=== Section Start ===
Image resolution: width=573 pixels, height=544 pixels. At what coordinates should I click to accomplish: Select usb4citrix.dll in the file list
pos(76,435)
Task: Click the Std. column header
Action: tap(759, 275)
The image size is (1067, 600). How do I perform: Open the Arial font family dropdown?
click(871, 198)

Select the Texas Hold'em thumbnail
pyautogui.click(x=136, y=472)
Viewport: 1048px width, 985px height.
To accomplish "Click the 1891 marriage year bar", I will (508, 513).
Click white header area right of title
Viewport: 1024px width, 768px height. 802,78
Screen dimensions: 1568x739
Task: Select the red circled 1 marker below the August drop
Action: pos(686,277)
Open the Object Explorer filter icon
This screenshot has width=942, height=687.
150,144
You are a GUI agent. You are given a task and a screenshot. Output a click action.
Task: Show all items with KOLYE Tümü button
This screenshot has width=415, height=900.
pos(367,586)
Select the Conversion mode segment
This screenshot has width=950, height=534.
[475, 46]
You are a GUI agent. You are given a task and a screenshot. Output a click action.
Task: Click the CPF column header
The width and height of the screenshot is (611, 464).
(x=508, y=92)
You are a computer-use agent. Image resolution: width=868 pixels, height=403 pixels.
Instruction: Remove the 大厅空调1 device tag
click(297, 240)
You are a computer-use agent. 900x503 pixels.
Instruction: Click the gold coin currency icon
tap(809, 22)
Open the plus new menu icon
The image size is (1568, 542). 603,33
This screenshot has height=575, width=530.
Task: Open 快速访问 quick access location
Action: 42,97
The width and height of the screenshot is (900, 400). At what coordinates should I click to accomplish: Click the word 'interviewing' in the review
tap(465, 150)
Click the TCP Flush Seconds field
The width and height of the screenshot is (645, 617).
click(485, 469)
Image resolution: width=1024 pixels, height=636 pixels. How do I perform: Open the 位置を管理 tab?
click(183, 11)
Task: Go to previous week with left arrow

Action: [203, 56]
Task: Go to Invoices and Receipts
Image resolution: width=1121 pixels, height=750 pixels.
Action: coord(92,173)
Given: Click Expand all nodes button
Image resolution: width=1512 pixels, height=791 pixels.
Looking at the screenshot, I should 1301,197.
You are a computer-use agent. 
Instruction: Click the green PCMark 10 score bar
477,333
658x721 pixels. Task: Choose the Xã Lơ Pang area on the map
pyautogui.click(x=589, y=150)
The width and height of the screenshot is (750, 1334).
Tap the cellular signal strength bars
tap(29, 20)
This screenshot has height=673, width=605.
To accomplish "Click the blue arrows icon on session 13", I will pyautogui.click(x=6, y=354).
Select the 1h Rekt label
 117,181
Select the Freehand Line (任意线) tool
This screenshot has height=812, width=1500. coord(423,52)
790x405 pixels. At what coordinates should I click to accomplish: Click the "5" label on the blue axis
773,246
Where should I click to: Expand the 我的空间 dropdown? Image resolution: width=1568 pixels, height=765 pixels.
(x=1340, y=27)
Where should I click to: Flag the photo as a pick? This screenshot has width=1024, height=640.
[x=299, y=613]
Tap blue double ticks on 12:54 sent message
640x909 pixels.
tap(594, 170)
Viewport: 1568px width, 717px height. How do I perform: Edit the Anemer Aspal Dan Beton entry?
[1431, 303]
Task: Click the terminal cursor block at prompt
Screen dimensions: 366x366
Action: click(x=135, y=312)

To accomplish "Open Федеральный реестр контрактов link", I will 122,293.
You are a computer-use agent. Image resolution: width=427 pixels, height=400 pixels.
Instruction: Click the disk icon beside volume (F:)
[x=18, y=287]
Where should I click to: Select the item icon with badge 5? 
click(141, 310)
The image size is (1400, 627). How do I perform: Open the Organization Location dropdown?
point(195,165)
=== Section End ===
=== Work instruction ===
Each line above that has the word "computer" should be copied.

=== Result ===
You are a computer-use agent. Image resolution: width=868 pixels, height=403 pixels.
You are a computer-use agent. 900x503 pixels.
You are a computer-use agent. 
You are a computer-use agent. Image resolution: width=427 pixels, height=400 pixels.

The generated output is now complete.